Splash Marsala In The Glass, Not Just In The Zabaglione
There is an old chef's adage that says you ought to cook with the wine you would drink with the dish. The idea is to illustrate the importance of cooking with a good wine whose flavors become concentrated during cooking.
In reality, however, few of us would flavor a reduction sauce with a few splashes of an aged Château Ausone we're planning to pair with some rare lamb. There are limits to politically correct cooking.
But what about the opposite? Are some wines that are traditionally used in the kitchen good enough to put in our glasses? Of course, there are also tales about really desperate housewives who regularly stone out on the cooking sherry, but that may be the exception.
One such "cooking wine" is the marsala that chefs this time of year are using to flavor desserts such as zabaglione and tiramisu. Marsala comes from western Sicily and is in the same broad general category of fortified wines as port, sherry, and madeira.
Today, marsala exists in many different grades and forms, even though its popularity is declining. And in the 200-plus years since its invention, some Sicilians have been known to sip it like a digestif, but, otherwise, marsala's place has been mainly restricted to the American kitchen. Is that just custom, or is there a reason?
One of the more popular brands is Florio, which widely sells dry and sweet varieties. Glass in hand, I cracked a bottle of each recently to see whether they had good non-cooking potential.
And both were surprisingly enjoyable, although the Riedels probably don't need to rush off and design a special glass just for them. The Florio dry is very much like a light fino sherry with flavors of preserved fruits and toasted walnuts and could very well be served chilled paired with toasted nuts. The Florio sweet was only moderately so — very pleasant with rich fruit cake flavors. True, both could use a little more structure, but they are both clean and don't cling to the palate.

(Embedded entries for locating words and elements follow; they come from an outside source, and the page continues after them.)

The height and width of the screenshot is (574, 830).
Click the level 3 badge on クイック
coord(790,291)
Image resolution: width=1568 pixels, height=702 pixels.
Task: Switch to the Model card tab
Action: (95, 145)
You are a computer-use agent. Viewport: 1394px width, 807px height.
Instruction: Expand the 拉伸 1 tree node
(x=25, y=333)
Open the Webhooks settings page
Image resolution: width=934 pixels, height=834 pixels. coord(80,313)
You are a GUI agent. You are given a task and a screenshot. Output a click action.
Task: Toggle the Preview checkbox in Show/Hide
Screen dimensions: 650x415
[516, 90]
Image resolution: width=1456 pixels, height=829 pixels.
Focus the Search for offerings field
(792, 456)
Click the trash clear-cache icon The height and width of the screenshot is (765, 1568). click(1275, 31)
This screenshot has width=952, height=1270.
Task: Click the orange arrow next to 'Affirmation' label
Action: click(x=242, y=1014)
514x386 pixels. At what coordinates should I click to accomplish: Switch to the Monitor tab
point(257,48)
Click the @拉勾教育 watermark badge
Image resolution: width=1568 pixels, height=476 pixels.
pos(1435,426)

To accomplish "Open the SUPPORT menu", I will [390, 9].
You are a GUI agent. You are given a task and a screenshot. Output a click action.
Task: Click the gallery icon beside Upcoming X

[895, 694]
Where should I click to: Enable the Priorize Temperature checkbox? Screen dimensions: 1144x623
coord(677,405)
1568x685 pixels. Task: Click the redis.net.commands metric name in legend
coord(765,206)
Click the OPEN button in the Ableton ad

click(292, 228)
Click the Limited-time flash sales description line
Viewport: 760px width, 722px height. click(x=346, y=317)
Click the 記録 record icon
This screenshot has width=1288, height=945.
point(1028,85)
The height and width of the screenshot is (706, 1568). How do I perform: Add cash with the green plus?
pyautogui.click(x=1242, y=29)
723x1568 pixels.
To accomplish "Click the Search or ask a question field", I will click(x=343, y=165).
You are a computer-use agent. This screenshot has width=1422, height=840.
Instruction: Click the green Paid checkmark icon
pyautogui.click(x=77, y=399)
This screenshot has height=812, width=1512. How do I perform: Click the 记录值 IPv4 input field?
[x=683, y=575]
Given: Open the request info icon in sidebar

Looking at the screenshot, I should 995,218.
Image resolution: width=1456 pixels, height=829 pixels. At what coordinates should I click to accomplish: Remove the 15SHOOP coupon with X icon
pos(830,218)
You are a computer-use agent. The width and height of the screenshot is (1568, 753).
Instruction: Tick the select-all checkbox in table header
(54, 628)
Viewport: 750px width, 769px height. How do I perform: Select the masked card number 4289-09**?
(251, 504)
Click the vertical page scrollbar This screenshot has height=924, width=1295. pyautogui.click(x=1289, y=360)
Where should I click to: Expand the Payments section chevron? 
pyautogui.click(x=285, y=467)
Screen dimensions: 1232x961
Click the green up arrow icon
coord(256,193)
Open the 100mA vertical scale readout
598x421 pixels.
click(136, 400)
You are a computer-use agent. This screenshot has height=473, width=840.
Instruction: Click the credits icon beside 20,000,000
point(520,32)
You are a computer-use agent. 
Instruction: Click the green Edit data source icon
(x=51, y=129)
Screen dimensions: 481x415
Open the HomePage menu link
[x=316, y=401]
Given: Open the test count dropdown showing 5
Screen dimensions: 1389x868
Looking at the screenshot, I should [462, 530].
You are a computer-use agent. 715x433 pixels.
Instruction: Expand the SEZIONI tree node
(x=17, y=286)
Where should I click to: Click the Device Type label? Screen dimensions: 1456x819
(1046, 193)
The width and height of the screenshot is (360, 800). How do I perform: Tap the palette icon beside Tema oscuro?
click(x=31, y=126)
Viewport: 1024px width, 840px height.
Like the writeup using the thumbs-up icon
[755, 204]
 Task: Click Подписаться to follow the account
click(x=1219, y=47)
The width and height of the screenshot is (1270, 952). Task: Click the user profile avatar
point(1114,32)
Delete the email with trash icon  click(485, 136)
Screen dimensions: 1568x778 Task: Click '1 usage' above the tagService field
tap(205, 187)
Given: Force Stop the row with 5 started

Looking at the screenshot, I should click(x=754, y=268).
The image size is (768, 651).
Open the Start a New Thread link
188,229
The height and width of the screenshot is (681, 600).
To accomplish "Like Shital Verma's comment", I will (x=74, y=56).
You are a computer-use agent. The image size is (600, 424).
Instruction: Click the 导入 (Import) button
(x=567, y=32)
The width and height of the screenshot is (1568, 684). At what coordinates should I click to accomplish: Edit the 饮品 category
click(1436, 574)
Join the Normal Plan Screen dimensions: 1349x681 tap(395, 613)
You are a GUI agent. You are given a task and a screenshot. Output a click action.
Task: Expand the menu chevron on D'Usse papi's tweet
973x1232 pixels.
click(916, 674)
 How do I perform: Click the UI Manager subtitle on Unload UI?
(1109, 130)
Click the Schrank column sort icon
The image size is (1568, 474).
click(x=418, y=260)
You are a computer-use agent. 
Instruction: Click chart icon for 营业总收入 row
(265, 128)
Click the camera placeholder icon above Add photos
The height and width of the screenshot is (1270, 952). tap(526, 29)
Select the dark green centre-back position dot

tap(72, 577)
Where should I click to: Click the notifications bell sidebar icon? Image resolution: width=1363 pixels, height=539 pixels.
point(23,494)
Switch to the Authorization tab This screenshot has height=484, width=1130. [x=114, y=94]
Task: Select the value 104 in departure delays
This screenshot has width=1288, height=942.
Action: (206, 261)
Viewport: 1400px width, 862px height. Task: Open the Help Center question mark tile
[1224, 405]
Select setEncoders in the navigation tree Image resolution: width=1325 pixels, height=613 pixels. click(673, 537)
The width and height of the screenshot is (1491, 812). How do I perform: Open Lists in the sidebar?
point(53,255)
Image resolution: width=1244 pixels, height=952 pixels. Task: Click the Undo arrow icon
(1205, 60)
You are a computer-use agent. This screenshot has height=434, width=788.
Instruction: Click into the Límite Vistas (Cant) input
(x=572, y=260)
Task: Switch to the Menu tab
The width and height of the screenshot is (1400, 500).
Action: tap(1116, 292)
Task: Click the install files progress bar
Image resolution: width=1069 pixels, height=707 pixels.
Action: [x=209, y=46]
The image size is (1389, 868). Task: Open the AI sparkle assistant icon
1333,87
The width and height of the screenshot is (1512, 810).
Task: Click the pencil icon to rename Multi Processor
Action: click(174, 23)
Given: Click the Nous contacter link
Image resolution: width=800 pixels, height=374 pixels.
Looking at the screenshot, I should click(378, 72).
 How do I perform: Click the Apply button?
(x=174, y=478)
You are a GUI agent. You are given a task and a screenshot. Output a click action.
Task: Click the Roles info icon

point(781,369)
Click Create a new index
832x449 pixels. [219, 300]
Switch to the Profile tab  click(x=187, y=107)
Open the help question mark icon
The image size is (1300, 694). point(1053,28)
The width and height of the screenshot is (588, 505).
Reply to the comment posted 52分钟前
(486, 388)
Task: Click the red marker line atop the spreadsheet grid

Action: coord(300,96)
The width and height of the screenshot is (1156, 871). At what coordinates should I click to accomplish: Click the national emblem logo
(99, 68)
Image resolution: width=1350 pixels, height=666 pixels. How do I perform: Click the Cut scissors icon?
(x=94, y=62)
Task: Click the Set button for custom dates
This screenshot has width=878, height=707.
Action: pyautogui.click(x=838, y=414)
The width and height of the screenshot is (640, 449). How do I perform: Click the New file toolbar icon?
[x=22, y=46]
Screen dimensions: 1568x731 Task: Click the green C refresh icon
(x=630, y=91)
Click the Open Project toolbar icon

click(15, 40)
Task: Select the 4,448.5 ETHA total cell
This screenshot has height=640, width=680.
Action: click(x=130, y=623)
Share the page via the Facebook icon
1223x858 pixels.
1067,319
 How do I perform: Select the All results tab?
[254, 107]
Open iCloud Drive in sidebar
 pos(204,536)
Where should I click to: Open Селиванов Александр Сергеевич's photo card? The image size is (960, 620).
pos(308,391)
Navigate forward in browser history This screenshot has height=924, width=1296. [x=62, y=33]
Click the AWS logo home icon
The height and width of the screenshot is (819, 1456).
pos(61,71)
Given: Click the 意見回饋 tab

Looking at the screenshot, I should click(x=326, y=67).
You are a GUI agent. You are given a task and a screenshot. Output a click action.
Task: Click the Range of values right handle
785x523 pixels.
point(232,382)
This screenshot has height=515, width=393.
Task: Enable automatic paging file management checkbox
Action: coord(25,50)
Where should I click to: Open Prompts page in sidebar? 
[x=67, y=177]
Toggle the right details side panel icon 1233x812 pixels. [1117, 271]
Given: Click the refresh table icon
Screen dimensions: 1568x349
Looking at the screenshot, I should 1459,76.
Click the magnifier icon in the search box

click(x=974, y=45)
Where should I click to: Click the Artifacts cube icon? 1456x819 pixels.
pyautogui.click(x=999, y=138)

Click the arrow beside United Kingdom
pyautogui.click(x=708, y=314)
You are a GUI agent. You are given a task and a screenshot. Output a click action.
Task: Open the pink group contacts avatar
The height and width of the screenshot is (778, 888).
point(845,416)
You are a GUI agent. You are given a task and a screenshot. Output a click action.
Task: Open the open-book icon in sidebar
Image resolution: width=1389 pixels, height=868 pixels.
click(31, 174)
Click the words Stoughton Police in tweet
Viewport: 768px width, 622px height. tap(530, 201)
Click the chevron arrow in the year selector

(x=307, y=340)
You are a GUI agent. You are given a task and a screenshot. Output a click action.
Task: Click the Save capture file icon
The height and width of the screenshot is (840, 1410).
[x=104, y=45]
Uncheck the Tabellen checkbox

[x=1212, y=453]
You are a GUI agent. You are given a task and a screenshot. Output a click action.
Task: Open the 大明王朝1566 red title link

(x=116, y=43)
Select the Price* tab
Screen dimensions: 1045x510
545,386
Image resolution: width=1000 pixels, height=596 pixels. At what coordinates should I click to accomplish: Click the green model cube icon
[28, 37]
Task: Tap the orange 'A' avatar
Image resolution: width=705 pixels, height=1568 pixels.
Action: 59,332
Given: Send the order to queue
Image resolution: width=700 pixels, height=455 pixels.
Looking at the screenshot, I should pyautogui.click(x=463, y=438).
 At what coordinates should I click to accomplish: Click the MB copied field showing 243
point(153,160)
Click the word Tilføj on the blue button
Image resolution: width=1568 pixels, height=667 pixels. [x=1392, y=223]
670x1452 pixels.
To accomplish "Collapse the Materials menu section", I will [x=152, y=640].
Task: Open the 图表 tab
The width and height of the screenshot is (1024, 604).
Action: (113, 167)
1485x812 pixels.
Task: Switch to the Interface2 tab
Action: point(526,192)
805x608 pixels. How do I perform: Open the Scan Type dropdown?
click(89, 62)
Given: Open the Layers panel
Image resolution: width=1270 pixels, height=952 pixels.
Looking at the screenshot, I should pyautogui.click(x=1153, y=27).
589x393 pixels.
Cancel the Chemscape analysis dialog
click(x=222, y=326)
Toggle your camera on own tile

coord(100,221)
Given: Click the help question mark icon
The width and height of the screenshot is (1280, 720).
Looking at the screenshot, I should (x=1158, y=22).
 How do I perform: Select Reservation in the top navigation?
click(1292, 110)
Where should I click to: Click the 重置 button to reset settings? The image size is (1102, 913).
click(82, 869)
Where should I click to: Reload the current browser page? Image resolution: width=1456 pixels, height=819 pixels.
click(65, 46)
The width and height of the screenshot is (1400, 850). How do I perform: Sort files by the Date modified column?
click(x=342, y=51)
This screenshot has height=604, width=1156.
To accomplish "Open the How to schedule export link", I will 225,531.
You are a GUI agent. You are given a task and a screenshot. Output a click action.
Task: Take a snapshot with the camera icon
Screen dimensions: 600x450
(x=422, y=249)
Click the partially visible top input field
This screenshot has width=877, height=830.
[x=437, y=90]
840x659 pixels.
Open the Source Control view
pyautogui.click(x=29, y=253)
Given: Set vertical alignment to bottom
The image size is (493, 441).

The Florio sweet would also be great served with, well, a zabaglione. (I have not yet learned to tolerate tiramisu). And that dessert is almost as easy to make as it is to pour a glass of marsala. Simply heat water in a double boiler, add four egg yolks and a quarter-cup of sugar (I prefer brown), and whisk vigorously over low heat until the color begins to lighten. Then slowly stream in half a cup of marsala as you whisk until the mixture becomes frothy but not over-cooked. Serve immediately over fresh berries in a stemmed glass.
With a glass of Florio sweet on the side, of course.